(Stored data)
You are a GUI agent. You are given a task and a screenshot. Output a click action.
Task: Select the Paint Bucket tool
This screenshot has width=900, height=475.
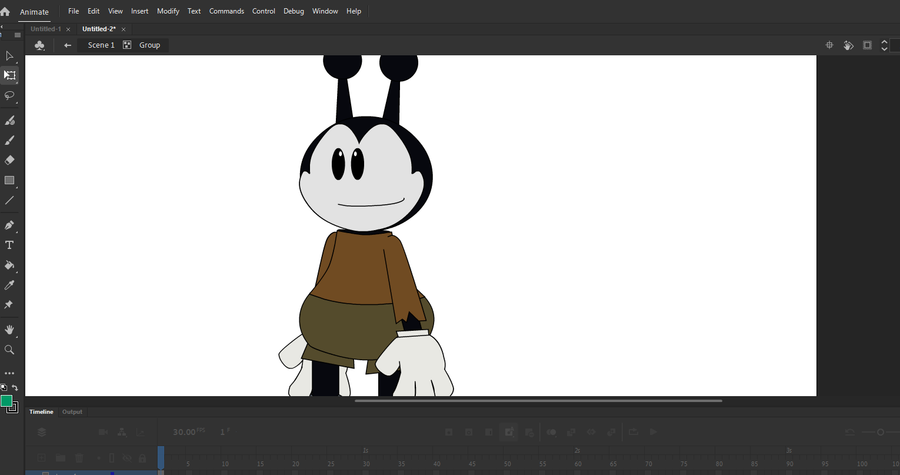tap(9, 266)
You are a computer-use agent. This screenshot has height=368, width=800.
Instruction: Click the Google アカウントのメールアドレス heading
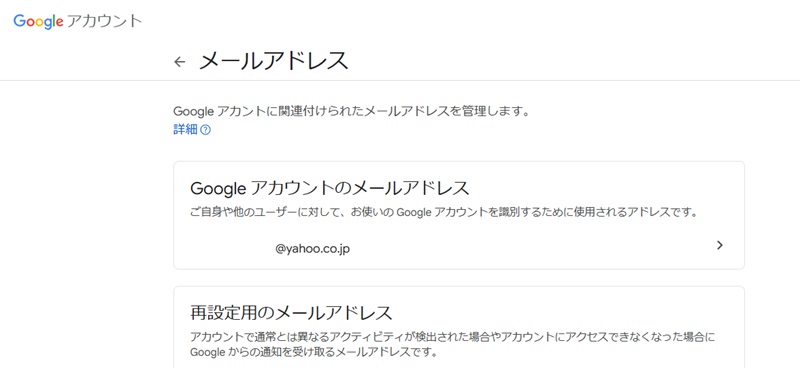tap(330, 188)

§ DIRECTIONS FOR THIS TASK: Output the data exactly as it appears. The pictures do not belong in it.

§ FINISHED TASK:
You are a GUI agent. You are given a task and a screenshot. Output a click action.
Task: Select the Paint Bucket tool
This screenshot has width=900, height=475.
tap(9, 266)
You are a computer-use agent. This screenshot has height=368, width=800.
Instruction: Click the Google アカウントのメールアドレス heading
tap(330, 188)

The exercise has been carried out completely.